WRL News

Winter 2007

 

Taking Counter-Recruitment to the Next Level

The counter-recruitment movement has been hard at work trying to stop the poverty draft by educating youth about militarism, the realities of enlisting, and alternatives to military service.  We have a vibrant movement made up of seasoned and skilled activists, but unfortunately there are very few young people in leadership positions.  The Not Your Soldier Project, a collaboration between the War Resisters League and the Ruckus Society, is about taking the sophisticated political analysis that many youth have and translating it into concrete, effective action.  We are committed to an organizing style that puts working-class youth and youth of color in direct control of the content and goals of the project and to creating ways for youth, students, soldiers, and young veterans to be actively engaged in every step of the process.

In response to the Pentagon’s ever more sophisticated recruitment techniques, the counter-recruitment movement has had to grow and adapt.  Following an assessment of our work and of the needs of this movement, the Not Your Soldier Project has developed an organizing platform focused on addressing the four issues that form the backbone of the poverty draft: the Armed Services Vocational Aptitude Battery (ASVAB) test, JROTC programs, the No Child Left Behind Act, and school visits by recruiters.  Each local campaign has clear goals and measures of success around this platform.

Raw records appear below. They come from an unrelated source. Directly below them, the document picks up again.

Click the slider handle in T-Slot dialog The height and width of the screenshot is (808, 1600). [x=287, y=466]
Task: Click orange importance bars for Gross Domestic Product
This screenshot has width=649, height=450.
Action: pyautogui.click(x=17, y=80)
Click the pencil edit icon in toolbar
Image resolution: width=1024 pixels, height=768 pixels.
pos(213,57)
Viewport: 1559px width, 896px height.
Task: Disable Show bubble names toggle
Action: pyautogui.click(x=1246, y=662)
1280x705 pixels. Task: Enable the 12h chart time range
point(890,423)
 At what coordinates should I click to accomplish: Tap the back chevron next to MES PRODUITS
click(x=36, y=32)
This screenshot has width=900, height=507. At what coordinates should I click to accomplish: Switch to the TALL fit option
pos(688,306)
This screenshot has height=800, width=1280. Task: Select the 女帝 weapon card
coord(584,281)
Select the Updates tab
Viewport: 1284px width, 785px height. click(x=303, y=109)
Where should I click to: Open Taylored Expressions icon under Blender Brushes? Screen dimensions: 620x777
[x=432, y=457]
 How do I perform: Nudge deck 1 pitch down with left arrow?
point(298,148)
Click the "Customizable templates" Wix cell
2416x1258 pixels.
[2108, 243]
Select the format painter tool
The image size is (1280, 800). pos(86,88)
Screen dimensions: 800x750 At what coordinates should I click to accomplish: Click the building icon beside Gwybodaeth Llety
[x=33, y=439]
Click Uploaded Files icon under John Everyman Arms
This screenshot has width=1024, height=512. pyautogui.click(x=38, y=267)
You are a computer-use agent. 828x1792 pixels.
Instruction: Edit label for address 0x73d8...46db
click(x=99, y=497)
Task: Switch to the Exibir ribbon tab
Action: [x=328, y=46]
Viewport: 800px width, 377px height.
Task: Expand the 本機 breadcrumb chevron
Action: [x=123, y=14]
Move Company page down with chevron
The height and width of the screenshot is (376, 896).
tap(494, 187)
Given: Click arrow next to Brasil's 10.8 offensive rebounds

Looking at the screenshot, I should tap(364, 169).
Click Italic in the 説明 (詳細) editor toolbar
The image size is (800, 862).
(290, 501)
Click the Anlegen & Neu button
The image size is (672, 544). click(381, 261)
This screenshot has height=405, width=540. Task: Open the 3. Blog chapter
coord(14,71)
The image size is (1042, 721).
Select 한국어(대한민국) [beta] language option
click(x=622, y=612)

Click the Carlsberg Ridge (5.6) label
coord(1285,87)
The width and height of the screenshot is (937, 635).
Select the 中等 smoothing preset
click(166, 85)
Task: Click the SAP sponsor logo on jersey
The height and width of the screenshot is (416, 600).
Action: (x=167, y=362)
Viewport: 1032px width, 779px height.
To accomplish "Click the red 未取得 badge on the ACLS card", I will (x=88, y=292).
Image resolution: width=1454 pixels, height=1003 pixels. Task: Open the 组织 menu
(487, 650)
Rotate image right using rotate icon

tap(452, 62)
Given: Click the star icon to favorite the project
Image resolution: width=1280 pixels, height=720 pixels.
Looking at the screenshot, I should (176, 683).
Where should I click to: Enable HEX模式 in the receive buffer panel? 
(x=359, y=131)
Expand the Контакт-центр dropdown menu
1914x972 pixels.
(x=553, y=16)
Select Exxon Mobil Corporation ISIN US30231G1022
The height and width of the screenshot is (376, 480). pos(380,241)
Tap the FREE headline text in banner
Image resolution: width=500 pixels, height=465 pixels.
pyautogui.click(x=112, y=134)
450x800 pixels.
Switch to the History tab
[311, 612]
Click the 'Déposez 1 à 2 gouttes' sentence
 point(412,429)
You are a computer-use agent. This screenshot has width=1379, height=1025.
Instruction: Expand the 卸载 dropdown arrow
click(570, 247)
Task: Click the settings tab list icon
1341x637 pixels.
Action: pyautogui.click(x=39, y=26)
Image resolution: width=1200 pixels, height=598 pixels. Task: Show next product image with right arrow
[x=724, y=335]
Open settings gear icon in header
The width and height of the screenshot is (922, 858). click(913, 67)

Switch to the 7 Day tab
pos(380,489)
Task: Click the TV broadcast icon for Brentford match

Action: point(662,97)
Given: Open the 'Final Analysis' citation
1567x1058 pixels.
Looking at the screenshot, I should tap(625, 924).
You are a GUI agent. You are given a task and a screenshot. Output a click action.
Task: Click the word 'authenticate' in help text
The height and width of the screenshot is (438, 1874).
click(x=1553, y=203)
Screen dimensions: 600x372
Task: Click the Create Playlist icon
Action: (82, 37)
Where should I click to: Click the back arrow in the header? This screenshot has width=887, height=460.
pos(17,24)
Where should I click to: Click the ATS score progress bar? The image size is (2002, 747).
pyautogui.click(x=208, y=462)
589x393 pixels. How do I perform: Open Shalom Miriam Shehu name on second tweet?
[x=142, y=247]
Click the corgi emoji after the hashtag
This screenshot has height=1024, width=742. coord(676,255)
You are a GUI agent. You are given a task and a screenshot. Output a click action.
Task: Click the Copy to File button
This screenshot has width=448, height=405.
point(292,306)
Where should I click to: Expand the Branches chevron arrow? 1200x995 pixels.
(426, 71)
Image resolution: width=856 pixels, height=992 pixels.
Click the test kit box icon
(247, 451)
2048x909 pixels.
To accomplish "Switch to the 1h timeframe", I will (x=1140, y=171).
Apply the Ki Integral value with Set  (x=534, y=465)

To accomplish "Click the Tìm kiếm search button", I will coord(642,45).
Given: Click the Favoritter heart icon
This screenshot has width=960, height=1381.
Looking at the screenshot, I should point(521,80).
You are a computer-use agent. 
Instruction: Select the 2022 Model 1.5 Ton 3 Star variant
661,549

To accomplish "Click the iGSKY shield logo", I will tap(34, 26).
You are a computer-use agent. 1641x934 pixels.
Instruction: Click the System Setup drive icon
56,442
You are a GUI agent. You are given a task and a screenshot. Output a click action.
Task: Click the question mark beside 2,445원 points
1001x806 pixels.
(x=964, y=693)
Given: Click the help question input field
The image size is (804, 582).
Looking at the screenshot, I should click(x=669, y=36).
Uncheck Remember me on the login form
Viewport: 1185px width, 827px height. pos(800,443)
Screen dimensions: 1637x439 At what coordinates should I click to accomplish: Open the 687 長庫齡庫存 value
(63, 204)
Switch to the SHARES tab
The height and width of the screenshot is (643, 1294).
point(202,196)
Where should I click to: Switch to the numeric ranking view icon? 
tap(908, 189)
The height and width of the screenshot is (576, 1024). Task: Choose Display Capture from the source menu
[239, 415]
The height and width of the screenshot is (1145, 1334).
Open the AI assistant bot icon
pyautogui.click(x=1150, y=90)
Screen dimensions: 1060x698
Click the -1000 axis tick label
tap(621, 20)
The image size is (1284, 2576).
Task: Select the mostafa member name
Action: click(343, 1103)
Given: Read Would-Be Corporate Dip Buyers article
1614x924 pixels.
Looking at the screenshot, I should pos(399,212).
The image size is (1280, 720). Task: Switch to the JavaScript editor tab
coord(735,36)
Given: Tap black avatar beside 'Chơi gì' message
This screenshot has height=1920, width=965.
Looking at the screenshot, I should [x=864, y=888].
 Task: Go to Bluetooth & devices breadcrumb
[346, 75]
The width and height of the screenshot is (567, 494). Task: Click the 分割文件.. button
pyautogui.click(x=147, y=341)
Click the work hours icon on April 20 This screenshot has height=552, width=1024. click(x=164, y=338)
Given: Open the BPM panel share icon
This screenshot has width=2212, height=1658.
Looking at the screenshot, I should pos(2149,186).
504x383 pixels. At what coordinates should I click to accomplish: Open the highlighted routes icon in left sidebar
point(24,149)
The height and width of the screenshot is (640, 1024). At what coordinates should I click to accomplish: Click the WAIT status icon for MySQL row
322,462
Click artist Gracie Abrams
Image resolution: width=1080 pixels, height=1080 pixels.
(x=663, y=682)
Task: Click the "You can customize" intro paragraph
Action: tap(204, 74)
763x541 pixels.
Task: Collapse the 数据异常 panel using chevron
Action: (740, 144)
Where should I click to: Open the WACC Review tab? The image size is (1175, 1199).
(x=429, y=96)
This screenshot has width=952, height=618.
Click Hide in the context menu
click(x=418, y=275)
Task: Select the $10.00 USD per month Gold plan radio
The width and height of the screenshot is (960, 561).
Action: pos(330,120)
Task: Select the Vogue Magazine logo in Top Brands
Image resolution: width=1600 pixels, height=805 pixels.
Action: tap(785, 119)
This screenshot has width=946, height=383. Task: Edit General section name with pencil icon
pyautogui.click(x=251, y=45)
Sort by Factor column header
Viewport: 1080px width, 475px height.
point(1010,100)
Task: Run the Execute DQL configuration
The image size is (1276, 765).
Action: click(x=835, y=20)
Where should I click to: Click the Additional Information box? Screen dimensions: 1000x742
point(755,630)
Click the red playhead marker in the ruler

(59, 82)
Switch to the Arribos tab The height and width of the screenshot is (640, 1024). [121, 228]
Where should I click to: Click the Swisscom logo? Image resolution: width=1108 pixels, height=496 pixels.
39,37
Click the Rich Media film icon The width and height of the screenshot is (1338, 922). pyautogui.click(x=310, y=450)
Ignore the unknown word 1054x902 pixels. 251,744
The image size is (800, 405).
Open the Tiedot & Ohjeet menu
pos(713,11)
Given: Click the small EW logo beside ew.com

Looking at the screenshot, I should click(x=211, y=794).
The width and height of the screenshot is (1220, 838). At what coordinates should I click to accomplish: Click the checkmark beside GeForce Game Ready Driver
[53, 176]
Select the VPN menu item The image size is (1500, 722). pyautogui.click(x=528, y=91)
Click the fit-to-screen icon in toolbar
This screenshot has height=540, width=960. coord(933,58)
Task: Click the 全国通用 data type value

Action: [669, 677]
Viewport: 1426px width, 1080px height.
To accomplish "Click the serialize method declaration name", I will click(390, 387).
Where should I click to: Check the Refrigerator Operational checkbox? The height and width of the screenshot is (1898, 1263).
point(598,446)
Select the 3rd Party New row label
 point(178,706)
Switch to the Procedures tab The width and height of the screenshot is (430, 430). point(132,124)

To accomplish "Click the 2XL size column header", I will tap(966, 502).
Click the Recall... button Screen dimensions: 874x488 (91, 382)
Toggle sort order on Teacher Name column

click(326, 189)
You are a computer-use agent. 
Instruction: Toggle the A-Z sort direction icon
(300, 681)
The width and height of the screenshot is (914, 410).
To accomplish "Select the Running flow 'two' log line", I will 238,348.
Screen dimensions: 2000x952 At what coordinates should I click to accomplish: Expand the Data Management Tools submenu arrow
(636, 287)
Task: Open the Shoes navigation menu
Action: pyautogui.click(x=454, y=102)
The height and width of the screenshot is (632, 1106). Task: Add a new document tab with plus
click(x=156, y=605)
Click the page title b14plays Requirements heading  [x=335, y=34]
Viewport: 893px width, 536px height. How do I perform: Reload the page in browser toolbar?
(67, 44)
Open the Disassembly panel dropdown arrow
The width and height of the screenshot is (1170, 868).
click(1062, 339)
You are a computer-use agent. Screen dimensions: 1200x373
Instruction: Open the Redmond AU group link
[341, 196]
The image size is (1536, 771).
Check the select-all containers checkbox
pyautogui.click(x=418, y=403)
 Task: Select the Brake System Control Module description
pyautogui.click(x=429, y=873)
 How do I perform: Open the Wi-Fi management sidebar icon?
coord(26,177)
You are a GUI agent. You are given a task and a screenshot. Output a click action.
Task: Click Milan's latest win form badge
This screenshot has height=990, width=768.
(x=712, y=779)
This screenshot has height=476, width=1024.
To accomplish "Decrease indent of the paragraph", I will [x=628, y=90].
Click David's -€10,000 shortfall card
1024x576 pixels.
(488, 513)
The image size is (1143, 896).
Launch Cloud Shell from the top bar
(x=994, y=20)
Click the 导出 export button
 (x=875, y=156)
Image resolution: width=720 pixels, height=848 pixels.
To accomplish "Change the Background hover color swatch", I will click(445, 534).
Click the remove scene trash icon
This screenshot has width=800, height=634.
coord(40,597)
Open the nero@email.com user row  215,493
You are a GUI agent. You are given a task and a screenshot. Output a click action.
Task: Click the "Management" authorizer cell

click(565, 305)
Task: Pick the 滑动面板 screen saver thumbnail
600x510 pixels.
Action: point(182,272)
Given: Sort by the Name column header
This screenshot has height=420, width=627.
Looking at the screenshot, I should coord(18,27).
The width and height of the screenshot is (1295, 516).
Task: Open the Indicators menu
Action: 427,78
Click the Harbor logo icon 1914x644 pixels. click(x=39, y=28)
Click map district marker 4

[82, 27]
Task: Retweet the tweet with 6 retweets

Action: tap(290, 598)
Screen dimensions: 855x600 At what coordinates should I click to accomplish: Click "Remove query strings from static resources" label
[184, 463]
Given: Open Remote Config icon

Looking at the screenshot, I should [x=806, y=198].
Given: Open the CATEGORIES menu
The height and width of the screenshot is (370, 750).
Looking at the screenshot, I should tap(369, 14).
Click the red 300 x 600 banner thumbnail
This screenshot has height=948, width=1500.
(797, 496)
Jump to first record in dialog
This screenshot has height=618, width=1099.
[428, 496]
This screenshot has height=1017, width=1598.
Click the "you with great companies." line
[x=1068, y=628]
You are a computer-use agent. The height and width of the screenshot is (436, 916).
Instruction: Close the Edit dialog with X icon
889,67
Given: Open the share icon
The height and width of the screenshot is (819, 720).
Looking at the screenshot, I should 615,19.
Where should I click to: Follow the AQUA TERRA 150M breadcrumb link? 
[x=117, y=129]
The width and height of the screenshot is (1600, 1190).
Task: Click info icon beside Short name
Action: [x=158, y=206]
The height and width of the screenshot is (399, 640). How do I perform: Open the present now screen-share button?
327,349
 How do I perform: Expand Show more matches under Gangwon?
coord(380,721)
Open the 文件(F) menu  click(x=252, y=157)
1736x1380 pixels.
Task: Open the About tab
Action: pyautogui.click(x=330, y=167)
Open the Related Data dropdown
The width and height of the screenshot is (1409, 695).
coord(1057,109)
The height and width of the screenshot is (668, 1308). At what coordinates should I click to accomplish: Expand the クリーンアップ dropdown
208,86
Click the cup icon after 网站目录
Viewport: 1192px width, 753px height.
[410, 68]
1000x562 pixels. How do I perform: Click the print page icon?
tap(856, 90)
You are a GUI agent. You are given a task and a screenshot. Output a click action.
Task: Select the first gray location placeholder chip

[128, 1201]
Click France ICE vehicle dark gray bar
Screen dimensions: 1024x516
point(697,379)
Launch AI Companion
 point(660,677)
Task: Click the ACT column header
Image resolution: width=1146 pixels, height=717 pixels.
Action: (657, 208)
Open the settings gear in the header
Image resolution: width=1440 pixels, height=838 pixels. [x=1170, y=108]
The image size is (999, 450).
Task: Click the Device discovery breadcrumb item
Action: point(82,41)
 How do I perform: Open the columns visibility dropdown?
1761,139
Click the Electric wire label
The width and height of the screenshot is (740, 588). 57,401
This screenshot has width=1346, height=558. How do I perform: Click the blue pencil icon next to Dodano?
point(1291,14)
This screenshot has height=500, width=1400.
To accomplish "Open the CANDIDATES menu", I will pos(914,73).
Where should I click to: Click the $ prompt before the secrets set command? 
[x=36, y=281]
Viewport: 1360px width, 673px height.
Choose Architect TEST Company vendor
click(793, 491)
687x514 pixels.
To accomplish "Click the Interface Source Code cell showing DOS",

Of course, recruitment tactics vary from community to community, so we have developed a flexible structure through which national staff works with campaign partners to develop a locally relevant and effective approach.  We are committed to supporting our local partners through the entire process of the campaign, from strategy development to days of action, from organizational development sessions to hosting youth camps.

In recognition of the long-term military occupation of Iraq, regardless of the promises of the new Congress, we have set out an organizing plan and some clear goals for the next three years.

By the end of 2009 we will have

produced measurable results challenging military recruitment on at least 20 campuses across the country, through targeted campaigns addressing local poverty draft issues.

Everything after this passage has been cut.